More federal funding on the way for small businesses
COVID-19 vaccines are on the way, and more federal funding appears to be on the way for small businesses, according to U.S. Sen. Jerry Moran, R-Kansas.
Sen. Moran said Thursday, Dec. 10, during a news conference at the University of Kansas Health System, that they are in the process of developing a new funding package and it is getting to the point of words on paper.
Sen. Moran said he would expect the Paycheck Protection Program to be a continued program in any stimulus package that is passed. It worked pretty well for Kansas businesses and employees previously, he said. In the Small Business Administration program, businesses can borrow money in order to keep their employees on the payroll, then hire them back, and the loan then becomes a grant.
Depending on the version of the bill that passes, there is interest to do more with unemployment insurance, he said. The bonus previously approved with it has created some problems with businesses in rehiring people, but there is general sentiment among his colleagues that it should be included, he said. The President and administration also are negotiating with Congress to include a payment to individuals, he said. The individual payments could be the least certain of being included, he added.
“My view is we ought to focus a lot of effort on the health care side, and we ought to focus a lot of effort on the businesses, particularly small businesses that have slipped through the cracks. In my world, that’s restaurants, it’s motels, it’s commercial property, retail establishments, a theater, places that have to draw a crowd that simply can’t draw a crowd today,” Sen. Moran said at the news conference today. “We do not want their employees (to be laid off), we do not want the business to go out of business.”
As he sees the consequences of the spread of COVID-19 in many Kansas communities, if they lose a business or a hospital because of COVID-19 and the costs associated with it and the inability to conduct business, those businesses don’t come back, he said.
“It’s pretty likely in many communities across Kansas if the local café closes because of COVID or the hardware store goes out of business, they don’t come back,” he said.
“So we need to do more in regard to keeping people employed and keeping businesses open,” he said. “We cannot afford to have a shutdown in which people are isolated at home and can’t go about doing business. We need kids in the classroom learning and parents able to go to work because their kids are in the classroom.”
The health measures, vaccine and testing are all designed to get people healthier, help them get well and avoid getting sick, he said, and in addition, it’s to keep businesses going so people can continue to be employed, Sen.
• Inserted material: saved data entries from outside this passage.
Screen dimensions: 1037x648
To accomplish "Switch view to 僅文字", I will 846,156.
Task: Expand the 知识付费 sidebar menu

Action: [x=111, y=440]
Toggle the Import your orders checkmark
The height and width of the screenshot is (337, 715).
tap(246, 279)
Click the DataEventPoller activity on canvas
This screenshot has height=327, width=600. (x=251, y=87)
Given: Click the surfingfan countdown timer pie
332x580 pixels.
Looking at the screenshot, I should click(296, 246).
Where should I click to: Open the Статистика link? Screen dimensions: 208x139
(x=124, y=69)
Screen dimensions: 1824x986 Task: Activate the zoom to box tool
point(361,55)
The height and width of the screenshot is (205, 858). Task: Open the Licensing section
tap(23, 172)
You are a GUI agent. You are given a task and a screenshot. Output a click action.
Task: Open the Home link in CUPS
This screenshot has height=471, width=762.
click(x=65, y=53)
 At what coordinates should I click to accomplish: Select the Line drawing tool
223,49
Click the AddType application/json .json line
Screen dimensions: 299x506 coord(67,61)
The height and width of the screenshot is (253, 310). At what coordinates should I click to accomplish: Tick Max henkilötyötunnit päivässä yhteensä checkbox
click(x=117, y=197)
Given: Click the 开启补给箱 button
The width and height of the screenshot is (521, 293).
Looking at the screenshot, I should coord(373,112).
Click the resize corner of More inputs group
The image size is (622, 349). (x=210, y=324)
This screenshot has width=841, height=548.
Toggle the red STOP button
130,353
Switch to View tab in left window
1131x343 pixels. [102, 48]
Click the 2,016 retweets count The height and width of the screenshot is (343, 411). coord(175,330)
Moran said.
Doctors at the KU Health System added that following the rules of infection control, such as wearing masks, washing hands, socially distancing and staying home when sick, also would be the key to keeping businesses open.
“We don’t have to shut down the economy if we follow the rules,” Dr. Steve Stites, chief medical officer, said at the news conference.
Wyandotte County small businesses and organizations have already received more than 100 loans and grants during 2020, it was reported on Nov. 30 to the Unified Government Commission. Local officials have previously said it has been harder for small businesses to get loans. (See https://wyandotteonline.com/wyandotte-county-businesses-receive-loans-and-grants/)
Some of the loans went through the federal government, while other loans and grants were from the UG’s existing programs. The UG awarded $50,000 in economic development grants to small businesses in April. Federal CARES Act funding provided another $825,000 to small businesses in the latter half of the year. In addition, there was $266,616 awarded in loans to Wyandotte County businesses through a regional loan fund.